:: Task to carry out ::
Reproduce without change the lines in the material below that run from the one with "Click the 2024-11-05 18:12 time label" to the end, and nothing more.
START Exercise materials
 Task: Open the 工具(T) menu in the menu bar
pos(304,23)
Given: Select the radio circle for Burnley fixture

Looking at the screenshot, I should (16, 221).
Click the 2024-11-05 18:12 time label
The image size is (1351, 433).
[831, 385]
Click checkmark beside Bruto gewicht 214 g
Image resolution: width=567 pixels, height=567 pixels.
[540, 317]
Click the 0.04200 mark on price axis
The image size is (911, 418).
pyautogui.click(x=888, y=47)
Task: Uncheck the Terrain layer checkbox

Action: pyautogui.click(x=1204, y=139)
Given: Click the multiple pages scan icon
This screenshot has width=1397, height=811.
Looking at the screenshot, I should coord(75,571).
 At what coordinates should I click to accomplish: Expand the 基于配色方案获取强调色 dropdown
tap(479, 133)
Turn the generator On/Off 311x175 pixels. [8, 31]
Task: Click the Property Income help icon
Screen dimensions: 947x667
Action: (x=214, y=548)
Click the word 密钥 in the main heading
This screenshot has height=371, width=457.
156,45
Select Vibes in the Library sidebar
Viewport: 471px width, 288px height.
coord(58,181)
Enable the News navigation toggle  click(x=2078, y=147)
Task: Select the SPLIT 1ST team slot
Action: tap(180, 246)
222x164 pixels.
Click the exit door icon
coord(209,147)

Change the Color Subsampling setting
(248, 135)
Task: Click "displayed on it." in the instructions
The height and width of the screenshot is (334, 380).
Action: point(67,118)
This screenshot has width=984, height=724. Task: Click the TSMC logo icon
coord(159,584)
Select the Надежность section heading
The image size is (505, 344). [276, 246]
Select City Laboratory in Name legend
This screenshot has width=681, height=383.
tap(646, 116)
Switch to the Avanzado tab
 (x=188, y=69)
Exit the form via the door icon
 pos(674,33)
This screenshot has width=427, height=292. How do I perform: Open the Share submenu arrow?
END Exercise materials
:: Completed exercise ::
Click the 2024-11-05 18:12 time label
The image size is (1351, 433).
[831, 385]
Click checkmark beside Bruto gewicht 214 g
Image resolution: width=567 pixels, height=567 pixels.
[540, 317]
Click the 0.04200 mark on price axis
The image size is (911, 418).
pyautogui.click(x=888, y=47)
Task: Uncheck the Terrain layer checkbox

Action: pyautogui.click(x=1204, y=139)
Given: Click the multiple pages scan icon
This screenshot has width=1397, height=811.
Looking at the screenshot, I should coord(75,571).
 At what coordinates should I click to accomplish: Expand the 基于配色方案获取强调色 dropdown
tap(479, 133)
Turn the generator On/Off 311x175 pixels. [8, 31]
Task: Click the Property Income help icon
Screen dimensions: 947x667
Action: (x=214, y=548)
Click the word 密钥 in the main heading
This screenshot has height=371, width=457.
156,45
Select Vibes in the Library sidebar
Viewport: 471px width, 288px height.
coord(58,181)
Enable the News navigation toggle  click(x=2078, y=147)
Task: Select the SPLIT 1ST team slot
Action: tap(180, 246)
222x164 pixels.
Click the exit door icon
coord(209,147)

Change the Color Subsampling setting
(248, 135)
Task: Click "displayed on it." in the instructions
The height and width of the screenshot is (334, 380).
Action: point(67,118)
This screenshot has width=984, height=724. Task: Click the TSMC logo icon
coord(159,584)
Select the Надежность section heading
The image size is (505, 344). [276, 246]
Select City Laboratory in Name legend
This screenshot has width=681, height=383.
tap(646, 116)
Switch to the Avanzado tab
 (x=188, y=69)
Exit the form via the door icon
 pos(674,33)
This screenshot has width=427, height=292. How do I perform: Open the Share submenu arrow?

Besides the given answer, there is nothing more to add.